DIRECTIVE A:
Edit the listing below so that "sort options" becomes "sorting choices", leaving every other part of the listing unchanged.

━━━ TEXT SHOWN ━━━

Hello, and welcome to your Season 6 recaps. I am sorry for the rude awakening you are receiving in your beloved Jeff's absence, but listen, he is off being very important and, anyway, I am also from Alabama. We can work this out. I will try my best to live up to his legend.

Boom, the show has begun out of nowhere and we are greeted by the sinuous Ra'Mon, who is 30 and from New York. Why the apostrophe, Ra'Mon? He says that previous to following his dream to become a designer, he went to med school... specializing in neurosurgery? "Towards the end I realized: it would be one thing to have a career that I could be great at, but it was another thing to have a career that I could be passionate about." Forgive me, but did brother just say he left med school towards the END? To make clothes? If he wins this thing, I guess he'll be using the money to pay off the loans he took out to learn how to save people's lives from debilitating brain disorders.

Ra'Mon is greeted in the house or condo or whatever this place is, by Logan, from Seattle, and Johnny, from L.A. Logan is fine, knows it, and considers himself different from your average fashion designer because he is "a guy's guy." Hey, hot stuff? We all get the code, okay? Avoid alienating the gay boys. I know you're not on Bravo anymore but... they have this channel, too. In his annoying bio video, he attempts a macho pose by saying that if his limo breaks down on the way to Fashion Week, he'd probably "pop the hood" and figure out what's wrong with it. Oh, tell me about it, stud! If you're so tough, why are riding in a limo, Marlboro Man? Anyway. He says he has strong sewing and pattern-making skills and can figure out how to make anything with his hands. He irritates me, but I believe him.

Johnny, a mildly menschy guy with a shaved head and a goatee, tells his new roomies that this isn't his first time around the block. He auditioned for three previous seasons of the show. "I know why I didn't make the third and fourth seasons," he says, pausing pregnantly and forcing Ra'Mon and Logan to finally ask why. "Because I had an addiction problem." There follows an awesome shot of Ra'Mon attempting to not react and Johnny says in an interview that if he "wouldn't have overcame" that addiction, he'd probably be dead. I used to work for a guy just like Johnny -- a supermegaultra sensitive man who was not addicted to meth, but addicted to... emotions. He was a nice person, and cared about people, but what he cared most about was the drama of caring. Everything he did or said was couched in the most dramatic terms. I've been watching Johnny for literally one minute and I can already tell: this is the same dude. However, they show some quick shots of samples of his work and from what I can see, it's quite impressive. Two gorgeous dresses and a coat I would kill for.

━━━

DIRECTIVE B:
Return the stretch of the episode recap above from "Ra'Mon is greeted" through "I believe him.", copied word for word.

━━━ RECORDS FOR PROCESSING ━━━

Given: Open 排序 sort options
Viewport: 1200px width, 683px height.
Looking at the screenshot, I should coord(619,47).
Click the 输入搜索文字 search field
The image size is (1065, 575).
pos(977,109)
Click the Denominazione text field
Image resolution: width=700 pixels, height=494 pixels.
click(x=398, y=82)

━━━

FULL RESPONSE A:
Given: Open 排序 sorting choices
Viewport: 1200px width, 683px height.
Looking at the screenshot, I should coord(619,47).
Click the 输入搜索文字 search field
The image size is (1065, 575).
pos(977,109)
Click the Denominazione text field
Image resolution: width=700 pixels, height=494 pixels.
click(x=398, y=82)

FULL RESPONSE B:
Ra'Mon is greeted in the house or condo or whatever this place is, by Logan, from Seattle, and Johnny, from L.A. Logan is fine, knows it, and considers himself different from your average fashion designer because he is "a guy's guy." Hey, hot stuff? We all get the code, okay? Avoid alienating the gay boys. I know you're not on Bravo anymore but... they have this channel, too. In his annoying bio video, he attempts a macho pose by saying that if his limo breaks down on the way to Fashion Week, he'd probably "pop the hood" and figure out what's wrong with it. Oh, tell me about it, stud! If you're so tough, why are riding in a limo, Marlboro Man? Anyway. He says he has strong sewing and pattern-making skills and can figure out how to make anything with his hands. He irritates me, but I believe him.